Good evening ladies and gentlemen,

 

First of all, I would like to thank you all sincerely for attending today’s awareness event. The Citizens Foundation is a cause that is close to my heart. As you know, prior to being named a Senator, I served on the executive board of the Canadian chapter.

When I was first approached to join The Citizens Foundation, I was more than eager to do my part.  I was impressed by the compelling work of the TCF in our homeland; by its crucial efforts in improving education for Pakistani children.

What the original founders of The Citizens Foundation realized in Karachi in 1995, and what is unfortunately still the case today, is that there is an education crisis in Pakistan.

Many of us who emigrated here from Pakistan were lucky; we came from families who had the means to put us through school. On average, the richest 20% of Pakistani citizens receive almost seven years more education than the poorest.

As we know, however, there are many who are not so lucky. At least 7 million Pakistani children are not in primary school, and 3 million will never see the inside of a classroom. Pakistan will undoubtedly not meet the UN Millennium Development Goal for education by 2015.

Over the years, the lack of education has been noticed by the succession of governments in Pakistan, although this has resulted in little improvement to the literacy rate. Government attempts at educational programming have been unable to make a difference due to political, social, and cultural obstacles, such as: a lack of awareness about the advantages of education, schools that are inaccessible or unaffordable, faculties that are under-qualified, as well as school buildings that are not maintained.

Even in my home province of Khyber Pakhtunkhwa, at the current rate of progress, all children will not receive their constitutional right to education until 2064. {Compared to 2041 in Punjab, 2049 in Sind, and 2100 in Balochistan.} Education levels in Khyber Pakhtunkhwa and Balochistan are especially low among girls, where formal literacy is between 3 to 8%.

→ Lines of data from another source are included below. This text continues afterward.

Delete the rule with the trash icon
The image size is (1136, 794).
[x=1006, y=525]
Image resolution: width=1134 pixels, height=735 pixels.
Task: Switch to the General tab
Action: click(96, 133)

The reality is that there are social norms which discourage female education. This is disheartening when we know that the largest return on investment in education is among girls – where families are proven to be smaller and children are proven to be healthier.

There has been a real need for progress in education that is unhindered by politics or social and cultural obstacles. The Citizens Foundation has done its best to fill this vacuum in Pakistan. From 6 schools in 1996, TCF is now successfully educating 102,000 students in 730 schools across 83 cities towns and cities, with a drop-out rate of less than 1%.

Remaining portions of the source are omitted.